Category Archives: Mark Murphy

11

July

Packers, Favre Stall Number Retirement

Brett Favre

Favre frowns on the idea of returning to retire his number amidst boos from fans

Earlier this week, Green Bay Packers president and CEO Mark Murphy spoke to the media about the upcoming season and the talks that have been swirling about when the team might hold a retirement ceremony for former quarterback Brett Favre’s famous #4.

Just a few months ago, Murphy and Favre both admitted that there had been some dialogue between both sides and that a return to Green Bay was eventually in order.

It was sounding like it was all but a foregone conclusion that Favre would be back at some point during this next season for a ceremony of some sort.  The obvious thought was that it would be at one of the home games.

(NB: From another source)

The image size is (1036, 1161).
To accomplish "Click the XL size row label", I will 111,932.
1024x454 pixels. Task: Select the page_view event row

Murphy emphasized the team’s desire to get something done before Favre is eligible for the Pro Football Hall of Fame in 2016.  That means time is running out.

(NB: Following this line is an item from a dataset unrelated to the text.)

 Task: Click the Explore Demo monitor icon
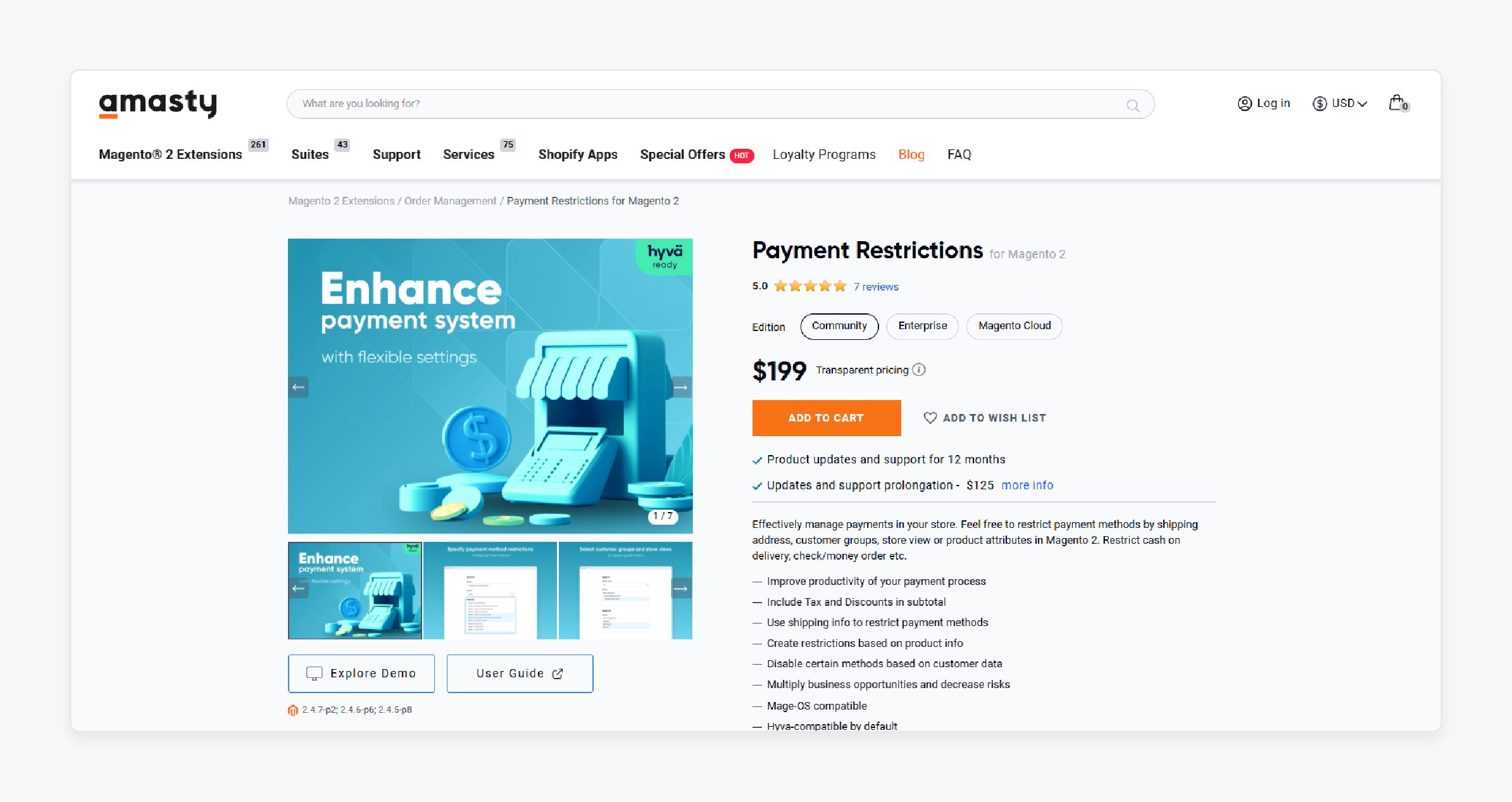pyautogui.click(x=314, y=673)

Speculation began about which game was best for the team and Favre to reunite.  That both of Favre’s former teams, the New York Jets and Minnesota Vikings, were scheduled to appear in Green Bay this year only added to the intrigue.  The Packers wouldn’t possibly bring Favre in with the Vikings in town, would they?

Well, not to worry about the possibility of choosing the wrong game or time this season.  Murphy has backed off of his earlier statements about retiring Favre’s #4 so soon and has seemed to place more emphasis on having further dialogue and simply having Favre attend a game.  He now says that a ceremony during the 2014 season is unlikely.

Fox Sports Wisconsin’s Paul Imig ran a recap of some of Murphy’s comments this week.  Murphy says that neither Favre nor the team want a scenario in which he returns and fans are booing him.  Murphy makes it sound like a mutual concern and cited the fact that they can’t control 80,000 people.

If that’s what he’s selling, I’m not buying.  Kudos to Murphy and the Packers if they’re trying to add some mutuality to this sentiment, but this seems like another attempt by Favre to have more control of a situation than he is entitled to and it has stalled the process.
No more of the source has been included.